**Requirement**
Your output should be the lines from the start of the data through the line containing "Τένοντες (109, 712)", exactly and nothing more.

(Records contained in a dataset)
[Start of section]

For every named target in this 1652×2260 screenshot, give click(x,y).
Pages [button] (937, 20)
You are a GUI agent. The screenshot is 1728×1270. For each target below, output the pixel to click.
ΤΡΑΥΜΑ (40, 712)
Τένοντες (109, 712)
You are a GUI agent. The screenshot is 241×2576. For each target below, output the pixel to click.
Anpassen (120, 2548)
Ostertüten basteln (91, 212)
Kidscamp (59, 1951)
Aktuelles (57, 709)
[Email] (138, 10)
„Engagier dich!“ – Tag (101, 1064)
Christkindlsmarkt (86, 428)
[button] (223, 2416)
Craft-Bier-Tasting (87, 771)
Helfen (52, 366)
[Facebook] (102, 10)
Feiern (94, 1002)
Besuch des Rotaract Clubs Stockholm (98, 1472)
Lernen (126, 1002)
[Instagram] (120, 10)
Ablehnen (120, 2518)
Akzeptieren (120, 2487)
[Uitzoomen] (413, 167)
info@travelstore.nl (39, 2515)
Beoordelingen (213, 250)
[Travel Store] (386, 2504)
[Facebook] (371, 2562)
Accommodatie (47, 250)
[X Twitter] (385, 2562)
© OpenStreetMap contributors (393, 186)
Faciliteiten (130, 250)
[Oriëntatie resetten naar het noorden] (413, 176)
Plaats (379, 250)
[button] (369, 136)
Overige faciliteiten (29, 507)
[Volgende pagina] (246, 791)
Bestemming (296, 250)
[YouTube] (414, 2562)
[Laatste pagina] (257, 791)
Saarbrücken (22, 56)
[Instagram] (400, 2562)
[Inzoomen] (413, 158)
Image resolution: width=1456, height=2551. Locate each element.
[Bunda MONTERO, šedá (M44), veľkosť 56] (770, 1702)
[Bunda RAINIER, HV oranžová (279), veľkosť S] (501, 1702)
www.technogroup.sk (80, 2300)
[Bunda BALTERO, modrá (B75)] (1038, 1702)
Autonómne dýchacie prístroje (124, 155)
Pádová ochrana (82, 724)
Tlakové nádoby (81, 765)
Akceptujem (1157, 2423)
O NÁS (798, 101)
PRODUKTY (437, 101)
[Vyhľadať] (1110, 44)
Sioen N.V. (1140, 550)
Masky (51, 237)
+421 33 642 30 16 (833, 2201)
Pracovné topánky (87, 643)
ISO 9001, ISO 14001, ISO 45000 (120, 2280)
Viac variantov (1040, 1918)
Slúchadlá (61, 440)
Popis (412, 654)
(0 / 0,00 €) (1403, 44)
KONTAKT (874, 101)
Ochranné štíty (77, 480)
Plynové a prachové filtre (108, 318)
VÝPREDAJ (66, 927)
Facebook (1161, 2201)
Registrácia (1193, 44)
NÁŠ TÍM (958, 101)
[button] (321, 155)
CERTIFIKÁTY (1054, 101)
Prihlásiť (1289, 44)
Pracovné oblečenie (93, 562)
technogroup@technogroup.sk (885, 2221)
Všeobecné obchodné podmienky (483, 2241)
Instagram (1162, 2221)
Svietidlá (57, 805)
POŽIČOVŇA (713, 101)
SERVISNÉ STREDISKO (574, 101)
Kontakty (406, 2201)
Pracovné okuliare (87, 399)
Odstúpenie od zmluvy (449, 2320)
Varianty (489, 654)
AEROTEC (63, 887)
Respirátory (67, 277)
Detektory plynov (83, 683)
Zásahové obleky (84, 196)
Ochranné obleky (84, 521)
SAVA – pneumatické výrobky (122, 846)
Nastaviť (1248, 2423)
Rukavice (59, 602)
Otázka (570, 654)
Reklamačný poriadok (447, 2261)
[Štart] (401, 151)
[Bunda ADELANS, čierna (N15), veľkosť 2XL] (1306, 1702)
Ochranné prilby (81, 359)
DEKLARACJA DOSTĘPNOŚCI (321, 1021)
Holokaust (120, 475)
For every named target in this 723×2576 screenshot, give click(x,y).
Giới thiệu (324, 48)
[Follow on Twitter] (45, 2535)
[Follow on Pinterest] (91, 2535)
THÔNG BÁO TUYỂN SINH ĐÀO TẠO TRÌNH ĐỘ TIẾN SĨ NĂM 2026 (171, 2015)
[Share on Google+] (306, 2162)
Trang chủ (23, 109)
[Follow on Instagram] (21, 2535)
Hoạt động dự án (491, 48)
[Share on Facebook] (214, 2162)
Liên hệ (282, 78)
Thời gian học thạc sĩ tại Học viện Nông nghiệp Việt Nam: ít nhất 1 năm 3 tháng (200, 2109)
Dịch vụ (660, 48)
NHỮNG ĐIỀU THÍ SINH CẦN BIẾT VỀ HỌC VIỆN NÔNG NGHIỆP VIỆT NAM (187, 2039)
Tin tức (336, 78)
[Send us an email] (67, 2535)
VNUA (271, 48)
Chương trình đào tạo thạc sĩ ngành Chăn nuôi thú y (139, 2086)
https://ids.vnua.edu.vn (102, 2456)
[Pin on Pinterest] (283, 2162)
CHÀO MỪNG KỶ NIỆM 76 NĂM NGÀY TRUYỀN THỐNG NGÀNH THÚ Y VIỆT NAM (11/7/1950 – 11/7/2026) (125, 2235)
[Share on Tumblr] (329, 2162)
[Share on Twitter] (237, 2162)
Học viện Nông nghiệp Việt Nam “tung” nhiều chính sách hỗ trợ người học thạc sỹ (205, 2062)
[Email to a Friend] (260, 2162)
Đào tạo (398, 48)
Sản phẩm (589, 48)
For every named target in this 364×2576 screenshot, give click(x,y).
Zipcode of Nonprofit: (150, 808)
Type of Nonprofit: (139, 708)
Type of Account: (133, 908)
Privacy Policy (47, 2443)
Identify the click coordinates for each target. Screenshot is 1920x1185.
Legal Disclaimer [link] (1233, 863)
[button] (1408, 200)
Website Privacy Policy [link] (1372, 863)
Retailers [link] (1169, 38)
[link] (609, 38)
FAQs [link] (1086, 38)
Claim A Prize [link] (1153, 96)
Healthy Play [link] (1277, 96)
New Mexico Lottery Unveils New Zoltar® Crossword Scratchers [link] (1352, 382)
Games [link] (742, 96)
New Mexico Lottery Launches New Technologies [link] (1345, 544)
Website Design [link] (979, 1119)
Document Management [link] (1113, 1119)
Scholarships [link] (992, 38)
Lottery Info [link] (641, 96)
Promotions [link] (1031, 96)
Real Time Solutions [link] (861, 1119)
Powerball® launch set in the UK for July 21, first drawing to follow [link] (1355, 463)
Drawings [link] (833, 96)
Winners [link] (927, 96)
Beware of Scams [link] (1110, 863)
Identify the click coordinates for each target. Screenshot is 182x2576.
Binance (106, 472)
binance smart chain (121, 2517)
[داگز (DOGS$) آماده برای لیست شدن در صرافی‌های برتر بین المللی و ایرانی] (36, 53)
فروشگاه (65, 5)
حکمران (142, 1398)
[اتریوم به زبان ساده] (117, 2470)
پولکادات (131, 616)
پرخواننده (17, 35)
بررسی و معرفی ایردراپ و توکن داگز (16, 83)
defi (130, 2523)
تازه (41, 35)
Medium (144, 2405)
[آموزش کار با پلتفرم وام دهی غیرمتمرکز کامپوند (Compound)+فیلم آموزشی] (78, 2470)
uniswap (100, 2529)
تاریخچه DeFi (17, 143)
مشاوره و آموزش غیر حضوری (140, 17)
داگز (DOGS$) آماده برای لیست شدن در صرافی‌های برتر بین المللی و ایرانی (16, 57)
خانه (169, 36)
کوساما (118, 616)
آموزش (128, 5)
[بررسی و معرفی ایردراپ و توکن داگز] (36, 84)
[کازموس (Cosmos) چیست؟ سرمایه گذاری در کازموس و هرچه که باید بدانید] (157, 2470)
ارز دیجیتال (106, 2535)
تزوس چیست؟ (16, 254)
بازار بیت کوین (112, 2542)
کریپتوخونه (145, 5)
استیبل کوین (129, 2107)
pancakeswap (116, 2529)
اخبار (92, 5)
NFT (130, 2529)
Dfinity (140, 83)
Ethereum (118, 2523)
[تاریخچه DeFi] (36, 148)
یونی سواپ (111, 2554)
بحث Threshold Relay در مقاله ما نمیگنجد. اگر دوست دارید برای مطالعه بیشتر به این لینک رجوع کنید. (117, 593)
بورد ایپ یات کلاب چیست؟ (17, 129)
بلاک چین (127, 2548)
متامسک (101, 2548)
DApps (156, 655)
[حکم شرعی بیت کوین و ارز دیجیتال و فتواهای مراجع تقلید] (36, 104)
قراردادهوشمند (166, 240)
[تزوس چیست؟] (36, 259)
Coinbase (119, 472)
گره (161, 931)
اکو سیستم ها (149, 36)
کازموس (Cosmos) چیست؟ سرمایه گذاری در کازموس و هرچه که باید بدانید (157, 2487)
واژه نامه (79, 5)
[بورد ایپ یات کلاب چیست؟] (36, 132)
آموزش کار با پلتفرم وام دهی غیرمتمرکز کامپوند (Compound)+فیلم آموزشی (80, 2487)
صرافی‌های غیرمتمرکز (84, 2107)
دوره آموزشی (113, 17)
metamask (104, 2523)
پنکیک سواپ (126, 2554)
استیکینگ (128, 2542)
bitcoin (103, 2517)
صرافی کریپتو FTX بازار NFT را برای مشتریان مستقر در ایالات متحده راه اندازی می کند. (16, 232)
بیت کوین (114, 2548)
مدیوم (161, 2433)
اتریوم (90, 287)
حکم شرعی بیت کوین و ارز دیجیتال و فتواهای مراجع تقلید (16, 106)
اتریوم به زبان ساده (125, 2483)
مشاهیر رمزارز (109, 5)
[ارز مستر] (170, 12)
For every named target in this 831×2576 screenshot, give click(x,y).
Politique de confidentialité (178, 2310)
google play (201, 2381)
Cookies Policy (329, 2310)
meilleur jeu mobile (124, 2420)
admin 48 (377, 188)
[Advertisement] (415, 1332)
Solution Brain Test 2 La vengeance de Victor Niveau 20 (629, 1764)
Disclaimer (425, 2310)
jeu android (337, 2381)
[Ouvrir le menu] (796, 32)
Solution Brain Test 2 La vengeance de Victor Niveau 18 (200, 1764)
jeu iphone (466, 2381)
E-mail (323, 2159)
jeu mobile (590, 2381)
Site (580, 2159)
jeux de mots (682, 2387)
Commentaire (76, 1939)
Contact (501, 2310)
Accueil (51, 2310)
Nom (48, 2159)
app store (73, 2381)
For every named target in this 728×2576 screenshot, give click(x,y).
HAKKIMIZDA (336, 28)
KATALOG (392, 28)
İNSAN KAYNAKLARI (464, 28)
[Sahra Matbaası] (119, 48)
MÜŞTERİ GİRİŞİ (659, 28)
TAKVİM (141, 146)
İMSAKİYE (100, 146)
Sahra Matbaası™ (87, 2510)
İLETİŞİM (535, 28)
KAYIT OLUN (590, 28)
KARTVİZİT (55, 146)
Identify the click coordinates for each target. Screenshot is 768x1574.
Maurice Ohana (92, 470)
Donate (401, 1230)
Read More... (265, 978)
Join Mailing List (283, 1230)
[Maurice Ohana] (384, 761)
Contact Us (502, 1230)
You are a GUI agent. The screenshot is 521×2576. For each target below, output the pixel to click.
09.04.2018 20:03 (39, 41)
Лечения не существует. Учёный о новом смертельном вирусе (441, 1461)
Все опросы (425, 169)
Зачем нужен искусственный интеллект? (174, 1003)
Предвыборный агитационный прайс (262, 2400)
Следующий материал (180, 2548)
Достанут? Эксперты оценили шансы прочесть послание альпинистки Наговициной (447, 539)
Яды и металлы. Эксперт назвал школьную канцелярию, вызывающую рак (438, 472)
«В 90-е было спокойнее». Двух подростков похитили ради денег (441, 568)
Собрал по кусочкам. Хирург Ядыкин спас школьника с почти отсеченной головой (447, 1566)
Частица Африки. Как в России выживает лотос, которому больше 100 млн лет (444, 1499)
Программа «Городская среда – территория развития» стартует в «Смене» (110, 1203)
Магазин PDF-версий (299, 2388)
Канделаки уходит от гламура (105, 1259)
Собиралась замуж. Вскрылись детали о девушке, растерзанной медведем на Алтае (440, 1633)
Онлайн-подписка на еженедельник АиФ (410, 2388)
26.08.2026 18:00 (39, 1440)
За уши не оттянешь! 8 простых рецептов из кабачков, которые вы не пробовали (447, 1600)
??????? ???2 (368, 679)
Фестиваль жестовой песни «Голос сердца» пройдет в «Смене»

[End of section]

**Solution**
For every named target in this 1652×2260 screenshot, give click(x,y).
Pages [button] (937, 20)
You are a GUI agent. The screenshot is 1728×1270. For each target below, output the pixel to click.
ΤΡΑΥΜΑ (40, 712)
Τένοντες (109, 712)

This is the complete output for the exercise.